Researchers do not work in isolation. Good science is rarely, if ever, the result of one person or even one organization. It comes from a monumental collective effort. So when evaluating research, it is important to see if other studies point to similar results and if it is an established field of work. For this reason, meta-analyses, which analyze the combined results of many studies on the same topic, are often far more useful to the public than individual studies. Scientists are humans and they all make mistakes. Looking at a collective body of work helps smooth out any problems. Individual studies are valuable in that they further the field as a whole, allowing for the creation of meta-studies.

Science is about evidence, not reputation. Sometimes well-respected researchers, for whatever reason, produce bad science. Sometimes outsiders produce amazing science. What matters is the evidence they have to support it. While an established researcher may have an easier time getting support for their work, the overall community accepts work on merit. When we look to examples of unknowns who made extraordinary discoveries out of the blue, they always had extraordinary evidence for it.

Questioning the existing body of research is not inherently bad science or pseudoscience. Doing so without a remarkable amount of evidence is.

It Doesn’t Promise a Panacea or Miraculous Cure

Studies that promise anything a bit too amazing can be suspect. This is more common in media reporting of science or in research used for advertising.

In medicine, a panacea is something that can supposedly solve all, or many, health problems. These claims are rarely substantiated by anything even resembling evidence. The more outlandish the claim, the less likely it is to be true. Occam’s razor teaches us that the simplest explanation with the fewest inherent assumptions is most likely to be true. This is a useful heuristic for evaluating potential magic bullets.

It Avoids or at Least Discloses Potential Conflicts of Interest

A conflict of interest is anything that incentivizes producing a particular result. It distorts the pursuit of truth. A government study into the health risks of recreational drug use will be biased towards finding evidence of negative risks. A study of the benefits of breakfast cereal funded by a cereal company will be biased towards finding plenty of benefits. Researchers do have to get funding from somewhere, so this does not automatically make a study bad science. But research without conflicts of interest is more likely to be good science.

High-quality journals require researchers to disclose any potential conflicts of interest. But not all journals do. Media coverage of research may not mention this (another reason to go straight to the source). And people do sometimes lie. We don’t always know how unconscious biases influence us.

It Doesn’t Claim to Prove Anything Based on a Single Study

In the vast majority of cases, a single study is a starting point, not proof of anything. The results could be random chance, or the result of bias, or even outright fraud. Only once other researchers replicate the results can we consider a study persuasive. The more replications, the more reliable the results are. If attempts at replication fail, this can be a sign the original research was biased or incorrect.

A note on anecdotes: they’re not science. Anecdotes, especially from people close to us or those who have a lot of letters behind their name, have a disproportionate clout. But hearing something from one person, no matter how persuasive, should not be enough to discredit published research.

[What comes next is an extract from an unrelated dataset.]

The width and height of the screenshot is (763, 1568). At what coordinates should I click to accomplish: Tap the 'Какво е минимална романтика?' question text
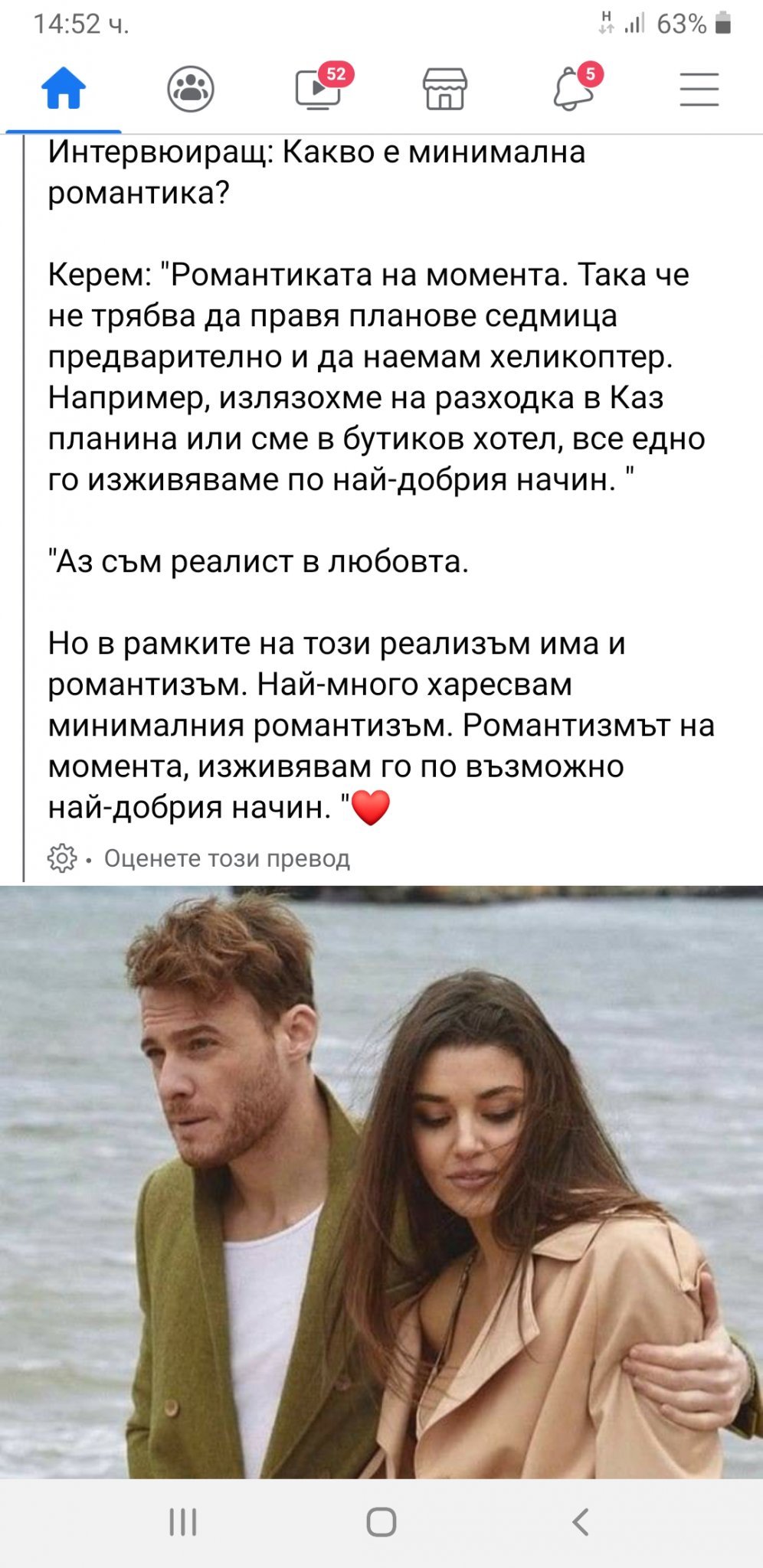[x=316, y=172]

Science is about evidence, not proof. And evidence can always be discredited.

It Uses a Reasonable, Representative Sample Size

A representative sample represents the wider population, not one segment of it. If it does not, then the results may only be relevant for people in that demographic, not everyone. Bad science will often also use very small sample sizes.

There is no set target for what makes a large enough sample size; it all depends on the nature of the research. In general, the larger, the better. The exception is in studies that may put subjects at risk, which use the smallest possible sample to achieve usable results.

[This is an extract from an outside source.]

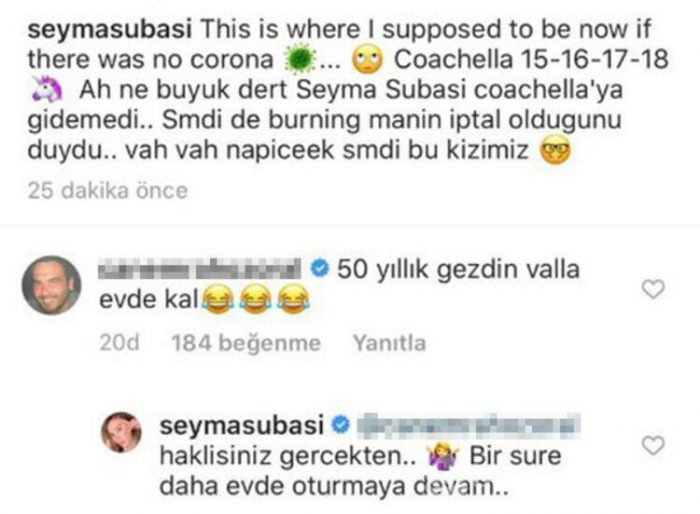Screen dimensions: 700x514
Task: Click the nerd-face emoji ending the caption
Action: [x=555, y=150]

In areas like nutrition and medicine, it’s also important for a study to last a long time. A study looking at the impact of a supplement on blood pressure over a week is far less useful than one over a decade. Long-term data smooths out fluctuations and offers a more comprehensive picture.

The Results Are Statistically Significant

Statistical significance refers to the likelihood, measured in a percentage, that the results of a study were not due to pure random chance. The threshold for statistical significance varies between fields. Check if the confidence interval is in the accepted range. If it’s not, it’s not worth paying attention to.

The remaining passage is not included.